Leola Rockman – Menominee and Ho Chunk  has been working with the Ash Baskets for many years. Her unique style and creativity brings out the traditional style that represents her people very well. Her baskets have appeared nationwide, and appear every year at the Inter Tribal Timber Council annual meetings all over the United States. Her work also has been displayed with current Senators and state elected officials. It is an honor to have Ms. Rockman as part of the Indian Summer Festivities although her life has been a life of living with a disability she has never let that interfere with her remarkable and superior products that she produces.

 

Waylon Shawanokasic – A remarkable young Menominee man who has taken it upon himself to learn the traditional ways of spiritual music and respect for his people. Born and raised on the Menominee Indian reservation he comes from a long line of full blooded Menominee relatives.
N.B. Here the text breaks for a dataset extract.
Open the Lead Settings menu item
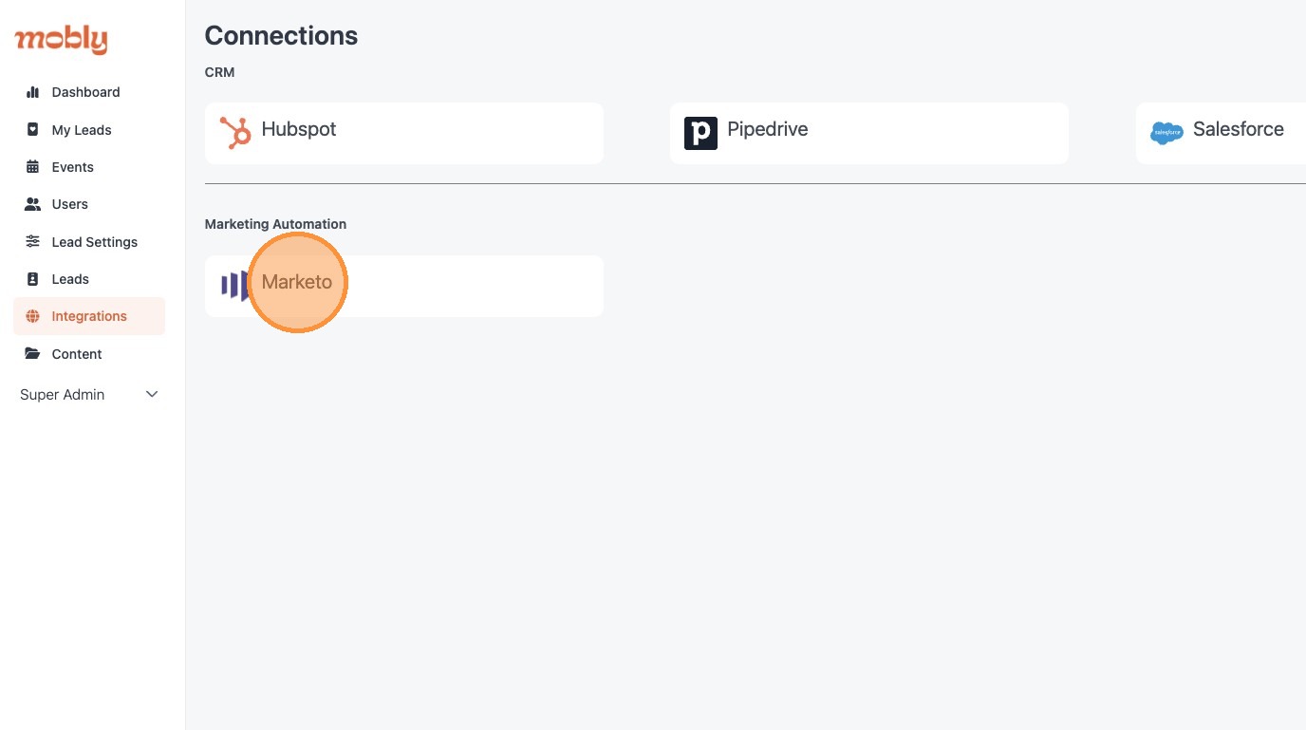Viewport: 1306px width, 730px height. coord(95,242)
His speaking ability as well as his love for the music and language is an asset for his family and tribe. He frequently appears at traditional gatherings and compliments the activities that he is associated with.

 

Marcia Zhuckkahosee/Sandra (Draghi) Zhuckkahosee – Menominee and Kickapoo  have been raised on the Menominee Indian Reservation in what is known as Crow settlement. They bring to Indian Summer Festival their rich culture and unique style of Sweet grass basket weaving and contemporary use of the lands that they have been raised with. The respect for the lands and the resources is a proven fact that these native women can hand down their abilities to the younger generation and will always be admired through the work produced.

 

Merwin Wynos (Pete Thunder) – Menominee Tribal member and fluent speaker sits on the Big Drum in Zoar Wis and has connected the community spiritually and traditionally from singing traditional songs to the use of our abundance resources on Menominee. He comes from a long line of fluent speakers and well respected community religions with in the community. He has incorporated these same qualities in to his family that were handed down from generations of a traditional aspect. His ability to use and design the hand drum and sing with his family speaks for itself as you will see in his demonstrations at the Indian Summer Festival.

 

Donna (Mohawk) Bucholz – A member of the Stockbridge Munsee Band of Mohican Indian cherishes her hard work and exceptional product and creations in terms of her beadwork styles. Donna comes from a traditional family that encompasses the value of the land and the languages taught by her people. Donna has been working with the traditional crafts for many years and her products have been admired by many tribal leaders in Indian Country. She continues to teach her children as well as her grandchildren the respect and the significance of her work and the importance of this unique ability.

 

Mike Wiggins – A member of the Bad River Band of Lake Superior Chippewa Indians brings to the Indian Summer Festival grounds his unique styles of gathering and acknowledging the Wild Rice and Maple Syrup traditions. His long history of gathering in the Lake Superior region reveals and exhibits the ability to maintain the traditional ways of how his tribe has done for many years. A former tribal elected official enhances his knowledge and understanding and respect for many tribes from across the United States.

 

Daniel Shawanokasic, a Menominee tribal member who has been working with and gathering from the Menominee land all his life and has the utmost respect for lands that he was raised on. Daniel was raised in Crow Settlement on the Menominee Indian Reservation, his father belonged to the Thunderer Clan and his name translated in to the English language means Southern Sky. He is the youngest of many children and his Indian name is Namutasaeh which means (Little Brother).

Daniel uses the smudging and fires for his offerings to the Great Spirit in return for a holistic and wellness approach for his family and also a resource to help with in the Indian communities.